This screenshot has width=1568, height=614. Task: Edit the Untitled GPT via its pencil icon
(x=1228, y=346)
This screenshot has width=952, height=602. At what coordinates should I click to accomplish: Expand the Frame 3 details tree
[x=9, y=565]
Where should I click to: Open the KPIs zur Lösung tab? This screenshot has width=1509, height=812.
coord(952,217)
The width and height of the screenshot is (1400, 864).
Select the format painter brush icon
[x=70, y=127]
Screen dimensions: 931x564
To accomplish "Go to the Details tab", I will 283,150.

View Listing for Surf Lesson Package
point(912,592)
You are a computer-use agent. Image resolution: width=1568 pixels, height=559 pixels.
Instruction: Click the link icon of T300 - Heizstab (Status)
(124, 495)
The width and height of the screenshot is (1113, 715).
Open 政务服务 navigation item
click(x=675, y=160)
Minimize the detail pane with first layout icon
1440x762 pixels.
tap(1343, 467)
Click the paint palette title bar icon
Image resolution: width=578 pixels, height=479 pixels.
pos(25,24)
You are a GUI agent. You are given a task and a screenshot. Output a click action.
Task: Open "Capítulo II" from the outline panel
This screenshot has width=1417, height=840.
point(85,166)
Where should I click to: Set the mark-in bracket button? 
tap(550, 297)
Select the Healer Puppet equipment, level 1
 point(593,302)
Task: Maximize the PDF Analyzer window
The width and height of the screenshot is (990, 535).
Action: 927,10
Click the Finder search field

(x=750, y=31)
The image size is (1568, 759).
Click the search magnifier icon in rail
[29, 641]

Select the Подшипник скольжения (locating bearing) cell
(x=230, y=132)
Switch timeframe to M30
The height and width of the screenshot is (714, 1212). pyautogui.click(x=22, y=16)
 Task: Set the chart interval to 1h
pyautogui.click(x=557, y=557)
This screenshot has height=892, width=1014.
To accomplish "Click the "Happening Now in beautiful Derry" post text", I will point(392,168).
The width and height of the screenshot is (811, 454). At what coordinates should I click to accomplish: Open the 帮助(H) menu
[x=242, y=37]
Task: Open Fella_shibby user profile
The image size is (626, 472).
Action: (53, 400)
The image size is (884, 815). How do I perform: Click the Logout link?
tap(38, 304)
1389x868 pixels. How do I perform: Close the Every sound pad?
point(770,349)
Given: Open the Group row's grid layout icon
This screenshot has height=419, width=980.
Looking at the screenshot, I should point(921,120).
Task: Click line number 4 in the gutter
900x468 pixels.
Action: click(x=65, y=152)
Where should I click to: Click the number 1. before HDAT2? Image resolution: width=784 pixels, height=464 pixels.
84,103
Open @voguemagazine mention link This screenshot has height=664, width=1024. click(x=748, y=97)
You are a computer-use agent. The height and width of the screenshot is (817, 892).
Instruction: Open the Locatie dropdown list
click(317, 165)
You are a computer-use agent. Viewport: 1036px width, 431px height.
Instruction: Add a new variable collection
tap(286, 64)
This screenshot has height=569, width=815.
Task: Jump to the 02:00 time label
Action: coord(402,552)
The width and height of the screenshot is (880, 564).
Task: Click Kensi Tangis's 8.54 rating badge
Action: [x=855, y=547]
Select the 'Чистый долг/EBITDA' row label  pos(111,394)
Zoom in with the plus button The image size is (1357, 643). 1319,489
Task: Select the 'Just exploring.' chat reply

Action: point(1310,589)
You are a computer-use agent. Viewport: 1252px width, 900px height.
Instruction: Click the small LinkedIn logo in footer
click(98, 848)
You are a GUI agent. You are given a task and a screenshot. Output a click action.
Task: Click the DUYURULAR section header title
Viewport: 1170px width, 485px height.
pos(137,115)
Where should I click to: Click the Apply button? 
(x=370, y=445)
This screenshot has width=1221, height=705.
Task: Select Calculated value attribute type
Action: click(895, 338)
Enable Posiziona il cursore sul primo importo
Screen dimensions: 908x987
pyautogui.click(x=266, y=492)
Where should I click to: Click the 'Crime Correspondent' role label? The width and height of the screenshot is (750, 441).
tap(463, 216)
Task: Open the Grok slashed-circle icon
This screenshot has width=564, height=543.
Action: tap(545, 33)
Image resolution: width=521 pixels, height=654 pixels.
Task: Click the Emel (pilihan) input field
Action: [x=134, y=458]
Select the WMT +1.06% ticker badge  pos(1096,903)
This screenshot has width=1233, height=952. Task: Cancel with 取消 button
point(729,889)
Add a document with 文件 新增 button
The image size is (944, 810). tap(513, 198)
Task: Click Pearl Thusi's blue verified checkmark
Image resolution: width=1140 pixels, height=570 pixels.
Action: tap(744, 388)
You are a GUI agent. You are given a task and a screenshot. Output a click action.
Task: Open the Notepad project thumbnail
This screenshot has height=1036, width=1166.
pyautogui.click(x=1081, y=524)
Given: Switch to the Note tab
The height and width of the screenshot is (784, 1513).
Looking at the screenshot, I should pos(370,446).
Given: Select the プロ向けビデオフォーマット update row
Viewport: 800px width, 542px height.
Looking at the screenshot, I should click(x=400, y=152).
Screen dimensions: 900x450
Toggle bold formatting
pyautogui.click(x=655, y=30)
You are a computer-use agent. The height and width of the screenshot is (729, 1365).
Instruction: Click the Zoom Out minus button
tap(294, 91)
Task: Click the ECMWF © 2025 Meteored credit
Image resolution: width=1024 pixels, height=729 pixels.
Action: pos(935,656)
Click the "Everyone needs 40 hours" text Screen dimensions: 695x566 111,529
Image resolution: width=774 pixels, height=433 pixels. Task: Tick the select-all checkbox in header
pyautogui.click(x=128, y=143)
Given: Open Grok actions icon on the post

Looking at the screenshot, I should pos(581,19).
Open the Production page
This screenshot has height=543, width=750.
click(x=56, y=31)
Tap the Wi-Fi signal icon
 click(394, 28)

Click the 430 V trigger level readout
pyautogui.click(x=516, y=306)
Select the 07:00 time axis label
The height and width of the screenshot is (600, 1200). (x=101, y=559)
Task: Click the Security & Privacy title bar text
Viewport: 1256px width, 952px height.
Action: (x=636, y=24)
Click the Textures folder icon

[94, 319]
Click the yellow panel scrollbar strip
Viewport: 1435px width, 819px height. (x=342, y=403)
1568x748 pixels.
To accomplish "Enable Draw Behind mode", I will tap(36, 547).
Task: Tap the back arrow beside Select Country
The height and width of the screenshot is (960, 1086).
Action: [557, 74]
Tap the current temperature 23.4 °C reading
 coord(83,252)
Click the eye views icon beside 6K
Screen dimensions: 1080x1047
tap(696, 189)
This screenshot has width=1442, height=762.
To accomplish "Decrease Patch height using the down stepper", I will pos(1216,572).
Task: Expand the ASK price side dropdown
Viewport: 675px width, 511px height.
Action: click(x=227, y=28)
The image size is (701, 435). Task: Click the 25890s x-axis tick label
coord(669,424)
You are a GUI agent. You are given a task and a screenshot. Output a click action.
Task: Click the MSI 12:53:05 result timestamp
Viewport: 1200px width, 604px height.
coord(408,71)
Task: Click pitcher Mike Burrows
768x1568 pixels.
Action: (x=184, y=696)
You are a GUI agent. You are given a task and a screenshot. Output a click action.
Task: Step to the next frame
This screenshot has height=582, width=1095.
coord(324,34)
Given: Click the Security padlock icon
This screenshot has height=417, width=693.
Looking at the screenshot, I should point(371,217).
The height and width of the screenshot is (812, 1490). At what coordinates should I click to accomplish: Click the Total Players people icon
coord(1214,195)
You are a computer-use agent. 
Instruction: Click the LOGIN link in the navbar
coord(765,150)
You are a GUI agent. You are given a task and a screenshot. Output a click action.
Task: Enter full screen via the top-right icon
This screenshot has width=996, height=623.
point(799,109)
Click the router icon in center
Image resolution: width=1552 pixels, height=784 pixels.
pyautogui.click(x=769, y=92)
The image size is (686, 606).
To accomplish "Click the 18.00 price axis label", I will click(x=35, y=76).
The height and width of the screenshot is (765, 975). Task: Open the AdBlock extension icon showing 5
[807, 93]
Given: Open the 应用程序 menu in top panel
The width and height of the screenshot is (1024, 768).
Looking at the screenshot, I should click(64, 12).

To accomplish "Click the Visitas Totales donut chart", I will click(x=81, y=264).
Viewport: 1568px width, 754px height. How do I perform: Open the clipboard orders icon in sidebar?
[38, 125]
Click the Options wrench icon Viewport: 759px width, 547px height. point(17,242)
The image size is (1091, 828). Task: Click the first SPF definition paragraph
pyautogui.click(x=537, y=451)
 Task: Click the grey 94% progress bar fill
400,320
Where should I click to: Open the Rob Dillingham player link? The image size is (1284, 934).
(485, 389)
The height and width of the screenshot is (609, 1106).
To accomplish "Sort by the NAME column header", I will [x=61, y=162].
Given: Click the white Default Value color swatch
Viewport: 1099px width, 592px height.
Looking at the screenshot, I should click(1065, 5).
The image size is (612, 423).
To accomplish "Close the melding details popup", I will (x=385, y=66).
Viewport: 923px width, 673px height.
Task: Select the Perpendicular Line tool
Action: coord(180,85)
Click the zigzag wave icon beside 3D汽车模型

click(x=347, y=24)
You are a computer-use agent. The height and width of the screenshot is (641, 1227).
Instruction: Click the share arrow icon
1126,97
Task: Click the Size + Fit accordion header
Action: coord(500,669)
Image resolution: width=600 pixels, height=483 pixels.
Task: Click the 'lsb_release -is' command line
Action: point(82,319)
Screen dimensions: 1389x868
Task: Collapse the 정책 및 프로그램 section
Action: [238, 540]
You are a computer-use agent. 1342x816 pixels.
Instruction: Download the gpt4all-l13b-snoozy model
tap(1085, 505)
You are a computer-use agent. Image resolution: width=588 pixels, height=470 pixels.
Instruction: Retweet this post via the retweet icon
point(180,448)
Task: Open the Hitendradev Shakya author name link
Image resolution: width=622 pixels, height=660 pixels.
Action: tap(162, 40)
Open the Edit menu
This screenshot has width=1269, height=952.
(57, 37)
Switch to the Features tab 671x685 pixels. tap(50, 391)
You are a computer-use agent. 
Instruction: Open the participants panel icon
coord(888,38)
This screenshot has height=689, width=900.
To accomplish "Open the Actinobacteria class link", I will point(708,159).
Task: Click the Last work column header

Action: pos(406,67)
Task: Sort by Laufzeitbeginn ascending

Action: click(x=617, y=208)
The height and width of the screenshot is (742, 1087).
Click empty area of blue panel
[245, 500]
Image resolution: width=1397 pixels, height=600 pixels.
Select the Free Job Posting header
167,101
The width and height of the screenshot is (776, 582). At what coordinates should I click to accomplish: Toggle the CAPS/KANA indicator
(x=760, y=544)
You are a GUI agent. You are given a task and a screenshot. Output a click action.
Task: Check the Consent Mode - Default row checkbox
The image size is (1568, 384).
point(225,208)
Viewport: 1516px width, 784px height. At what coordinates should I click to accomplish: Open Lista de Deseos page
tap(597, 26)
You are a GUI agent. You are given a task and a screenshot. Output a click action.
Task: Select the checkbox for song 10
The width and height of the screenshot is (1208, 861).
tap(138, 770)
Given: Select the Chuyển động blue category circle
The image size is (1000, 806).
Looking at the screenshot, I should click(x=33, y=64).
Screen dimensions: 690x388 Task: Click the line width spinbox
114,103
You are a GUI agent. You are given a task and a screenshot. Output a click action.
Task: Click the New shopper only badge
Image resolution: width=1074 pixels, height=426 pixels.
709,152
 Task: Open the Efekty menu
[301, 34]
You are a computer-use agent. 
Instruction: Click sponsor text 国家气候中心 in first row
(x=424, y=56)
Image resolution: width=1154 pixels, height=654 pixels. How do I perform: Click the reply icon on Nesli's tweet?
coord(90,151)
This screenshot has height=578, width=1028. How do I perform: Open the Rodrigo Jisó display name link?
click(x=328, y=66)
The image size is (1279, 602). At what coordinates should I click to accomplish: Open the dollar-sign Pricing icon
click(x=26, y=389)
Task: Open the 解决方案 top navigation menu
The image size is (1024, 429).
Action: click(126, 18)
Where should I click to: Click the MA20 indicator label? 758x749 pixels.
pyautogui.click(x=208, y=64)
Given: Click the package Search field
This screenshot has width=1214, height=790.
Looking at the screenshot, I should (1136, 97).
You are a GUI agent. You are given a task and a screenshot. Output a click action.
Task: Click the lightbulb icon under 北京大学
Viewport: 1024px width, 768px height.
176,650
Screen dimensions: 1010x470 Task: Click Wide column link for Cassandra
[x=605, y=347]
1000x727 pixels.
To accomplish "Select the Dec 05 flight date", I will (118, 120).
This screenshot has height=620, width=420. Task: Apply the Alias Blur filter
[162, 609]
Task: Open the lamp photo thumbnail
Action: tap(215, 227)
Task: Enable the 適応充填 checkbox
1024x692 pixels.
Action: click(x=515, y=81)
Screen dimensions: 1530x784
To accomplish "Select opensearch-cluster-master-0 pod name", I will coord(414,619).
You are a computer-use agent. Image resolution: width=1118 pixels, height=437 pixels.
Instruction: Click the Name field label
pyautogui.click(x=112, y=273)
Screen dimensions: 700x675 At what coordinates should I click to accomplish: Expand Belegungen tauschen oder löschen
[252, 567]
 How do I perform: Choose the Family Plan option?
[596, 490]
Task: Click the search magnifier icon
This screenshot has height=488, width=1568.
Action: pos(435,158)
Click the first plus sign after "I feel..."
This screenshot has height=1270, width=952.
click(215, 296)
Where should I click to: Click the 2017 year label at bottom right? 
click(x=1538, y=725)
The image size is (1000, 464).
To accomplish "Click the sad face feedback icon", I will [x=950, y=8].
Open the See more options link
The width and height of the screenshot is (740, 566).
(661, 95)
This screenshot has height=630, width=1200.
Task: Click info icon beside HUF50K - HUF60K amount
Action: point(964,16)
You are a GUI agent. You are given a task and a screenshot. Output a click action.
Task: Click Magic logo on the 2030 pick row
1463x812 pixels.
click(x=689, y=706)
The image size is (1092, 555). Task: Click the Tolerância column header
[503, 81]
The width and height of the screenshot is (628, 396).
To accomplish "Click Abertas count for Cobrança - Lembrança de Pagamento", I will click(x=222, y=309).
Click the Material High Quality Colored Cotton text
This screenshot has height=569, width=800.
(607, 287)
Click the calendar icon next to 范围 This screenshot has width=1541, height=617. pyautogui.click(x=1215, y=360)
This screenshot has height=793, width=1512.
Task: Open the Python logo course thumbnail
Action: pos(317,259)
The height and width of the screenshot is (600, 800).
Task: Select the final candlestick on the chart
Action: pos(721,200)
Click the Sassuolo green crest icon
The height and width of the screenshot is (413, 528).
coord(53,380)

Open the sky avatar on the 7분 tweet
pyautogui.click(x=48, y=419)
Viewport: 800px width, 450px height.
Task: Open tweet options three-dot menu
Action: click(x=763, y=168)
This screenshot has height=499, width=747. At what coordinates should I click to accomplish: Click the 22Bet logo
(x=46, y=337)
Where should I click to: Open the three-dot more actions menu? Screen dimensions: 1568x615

**Directions**:
Calculate how many lines of the material include the string "Enable", and state that number by itself.

**Solution**:
3